**Data for this task**

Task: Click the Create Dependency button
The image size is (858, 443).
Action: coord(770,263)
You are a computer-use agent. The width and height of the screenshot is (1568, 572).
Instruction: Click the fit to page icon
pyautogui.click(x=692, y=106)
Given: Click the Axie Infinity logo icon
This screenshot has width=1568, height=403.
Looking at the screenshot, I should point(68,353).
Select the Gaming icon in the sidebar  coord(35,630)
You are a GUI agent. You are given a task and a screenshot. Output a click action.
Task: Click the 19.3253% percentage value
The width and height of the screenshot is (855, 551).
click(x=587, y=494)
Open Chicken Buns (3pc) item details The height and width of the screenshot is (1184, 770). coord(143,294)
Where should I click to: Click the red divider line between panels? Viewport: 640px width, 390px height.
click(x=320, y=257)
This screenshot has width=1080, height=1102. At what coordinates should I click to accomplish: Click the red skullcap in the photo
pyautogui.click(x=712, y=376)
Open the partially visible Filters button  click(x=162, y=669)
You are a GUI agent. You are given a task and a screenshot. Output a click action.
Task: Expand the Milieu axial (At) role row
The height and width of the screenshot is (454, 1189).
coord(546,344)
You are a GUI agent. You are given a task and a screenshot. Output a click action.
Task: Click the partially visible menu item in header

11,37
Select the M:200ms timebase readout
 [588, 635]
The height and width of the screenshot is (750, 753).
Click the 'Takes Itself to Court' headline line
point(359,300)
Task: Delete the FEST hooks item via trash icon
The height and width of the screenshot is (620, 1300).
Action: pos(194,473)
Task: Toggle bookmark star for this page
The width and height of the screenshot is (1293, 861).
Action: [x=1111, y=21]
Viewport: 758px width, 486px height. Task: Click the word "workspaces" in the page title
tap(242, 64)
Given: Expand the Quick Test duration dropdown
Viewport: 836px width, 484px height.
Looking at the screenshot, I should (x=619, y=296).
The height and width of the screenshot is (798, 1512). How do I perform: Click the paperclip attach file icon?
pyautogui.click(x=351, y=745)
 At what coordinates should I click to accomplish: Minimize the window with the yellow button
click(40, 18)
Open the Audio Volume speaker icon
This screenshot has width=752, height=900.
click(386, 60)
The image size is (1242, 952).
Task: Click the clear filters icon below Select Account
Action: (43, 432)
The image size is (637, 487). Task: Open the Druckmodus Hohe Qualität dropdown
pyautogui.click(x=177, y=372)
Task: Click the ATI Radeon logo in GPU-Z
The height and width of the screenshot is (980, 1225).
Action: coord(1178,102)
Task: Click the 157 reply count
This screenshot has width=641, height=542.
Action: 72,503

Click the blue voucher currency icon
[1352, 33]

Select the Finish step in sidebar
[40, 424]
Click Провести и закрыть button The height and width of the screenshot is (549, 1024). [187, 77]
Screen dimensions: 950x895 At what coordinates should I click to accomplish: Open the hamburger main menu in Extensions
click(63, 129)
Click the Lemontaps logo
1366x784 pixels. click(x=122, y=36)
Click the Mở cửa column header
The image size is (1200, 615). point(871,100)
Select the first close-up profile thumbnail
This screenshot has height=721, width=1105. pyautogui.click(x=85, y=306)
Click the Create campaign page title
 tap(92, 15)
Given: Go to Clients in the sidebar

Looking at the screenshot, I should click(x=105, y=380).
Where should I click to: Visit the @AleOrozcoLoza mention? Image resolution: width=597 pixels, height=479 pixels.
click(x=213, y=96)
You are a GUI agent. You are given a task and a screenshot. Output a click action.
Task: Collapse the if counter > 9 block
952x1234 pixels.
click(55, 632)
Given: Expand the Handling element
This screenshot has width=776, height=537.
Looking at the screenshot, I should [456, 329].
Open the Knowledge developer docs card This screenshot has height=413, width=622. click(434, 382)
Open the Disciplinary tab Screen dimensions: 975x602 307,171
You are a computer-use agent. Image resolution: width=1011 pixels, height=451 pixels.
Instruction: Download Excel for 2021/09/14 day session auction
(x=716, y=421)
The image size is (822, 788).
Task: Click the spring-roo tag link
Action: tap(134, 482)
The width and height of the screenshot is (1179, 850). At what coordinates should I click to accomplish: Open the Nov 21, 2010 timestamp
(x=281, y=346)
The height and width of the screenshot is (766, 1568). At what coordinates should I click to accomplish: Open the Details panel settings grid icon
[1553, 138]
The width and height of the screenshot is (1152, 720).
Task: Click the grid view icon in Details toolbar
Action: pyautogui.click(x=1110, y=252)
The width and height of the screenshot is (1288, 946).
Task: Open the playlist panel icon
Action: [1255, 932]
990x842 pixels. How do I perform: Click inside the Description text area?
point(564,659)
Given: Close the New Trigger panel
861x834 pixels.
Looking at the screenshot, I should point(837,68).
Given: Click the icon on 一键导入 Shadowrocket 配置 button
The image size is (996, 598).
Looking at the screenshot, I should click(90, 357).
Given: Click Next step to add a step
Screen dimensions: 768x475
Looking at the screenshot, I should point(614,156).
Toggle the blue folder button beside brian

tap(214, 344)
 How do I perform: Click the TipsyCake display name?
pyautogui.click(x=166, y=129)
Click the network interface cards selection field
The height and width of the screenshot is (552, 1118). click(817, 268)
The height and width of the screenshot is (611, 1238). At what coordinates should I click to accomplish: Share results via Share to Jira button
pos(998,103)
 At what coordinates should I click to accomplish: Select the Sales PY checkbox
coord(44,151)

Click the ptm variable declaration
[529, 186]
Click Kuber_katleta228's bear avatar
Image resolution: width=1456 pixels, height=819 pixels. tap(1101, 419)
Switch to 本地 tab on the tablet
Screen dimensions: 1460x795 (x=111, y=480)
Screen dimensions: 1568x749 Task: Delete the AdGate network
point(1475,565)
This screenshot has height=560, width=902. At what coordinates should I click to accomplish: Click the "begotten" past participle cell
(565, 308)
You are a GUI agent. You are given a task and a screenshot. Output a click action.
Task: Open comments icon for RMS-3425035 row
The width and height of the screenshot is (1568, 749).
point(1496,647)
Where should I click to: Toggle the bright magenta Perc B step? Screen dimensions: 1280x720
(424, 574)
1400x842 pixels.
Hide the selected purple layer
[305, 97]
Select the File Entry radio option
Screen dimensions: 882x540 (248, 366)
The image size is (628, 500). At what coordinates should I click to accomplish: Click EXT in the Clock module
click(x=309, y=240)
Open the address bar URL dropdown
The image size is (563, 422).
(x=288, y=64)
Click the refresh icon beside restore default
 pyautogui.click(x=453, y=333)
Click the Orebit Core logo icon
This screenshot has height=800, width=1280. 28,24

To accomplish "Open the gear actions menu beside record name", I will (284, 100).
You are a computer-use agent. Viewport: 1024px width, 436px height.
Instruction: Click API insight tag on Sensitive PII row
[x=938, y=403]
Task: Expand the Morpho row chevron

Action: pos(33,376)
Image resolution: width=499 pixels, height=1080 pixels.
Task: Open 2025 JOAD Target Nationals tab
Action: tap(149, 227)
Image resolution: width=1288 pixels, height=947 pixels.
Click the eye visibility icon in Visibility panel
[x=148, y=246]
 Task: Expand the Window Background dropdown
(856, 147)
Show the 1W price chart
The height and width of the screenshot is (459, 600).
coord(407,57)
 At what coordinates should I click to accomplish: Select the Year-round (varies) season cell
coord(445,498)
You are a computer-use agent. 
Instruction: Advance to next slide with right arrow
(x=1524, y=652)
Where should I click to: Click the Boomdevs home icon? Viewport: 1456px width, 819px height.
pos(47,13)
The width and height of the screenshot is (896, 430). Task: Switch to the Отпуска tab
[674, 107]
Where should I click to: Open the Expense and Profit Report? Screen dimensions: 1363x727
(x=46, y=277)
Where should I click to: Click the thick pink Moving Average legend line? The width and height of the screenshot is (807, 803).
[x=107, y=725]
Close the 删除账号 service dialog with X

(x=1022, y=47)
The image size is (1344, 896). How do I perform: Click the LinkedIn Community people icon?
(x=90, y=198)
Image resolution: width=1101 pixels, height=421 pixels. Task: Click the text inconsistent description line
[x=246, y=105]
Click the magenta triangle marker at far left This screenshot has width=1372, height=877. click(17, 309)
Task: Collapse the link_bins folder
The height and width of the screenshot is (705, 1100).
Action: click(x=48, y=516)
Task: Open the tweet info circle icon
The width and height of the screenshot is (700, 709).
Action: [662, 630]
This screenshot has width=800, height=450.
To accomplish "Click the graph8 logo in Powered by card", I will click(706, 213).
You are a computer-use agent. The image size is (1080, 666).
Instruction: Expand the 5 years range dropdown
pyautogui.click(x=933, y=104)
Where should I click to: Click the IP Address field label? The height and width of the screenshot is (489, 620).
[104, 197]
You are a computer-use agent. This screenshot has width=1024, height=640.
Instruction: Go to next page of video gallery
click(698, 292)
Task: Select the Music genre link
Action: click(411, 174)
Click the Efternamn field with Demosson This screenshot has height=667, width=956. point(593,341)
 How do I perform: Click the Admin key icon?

**Task statement**
Return every line in the records that includes the string "Collapse".

**Solution to this problem**
Task: Collapse the if counter > 9 block
Task: Collapse the link_bins folder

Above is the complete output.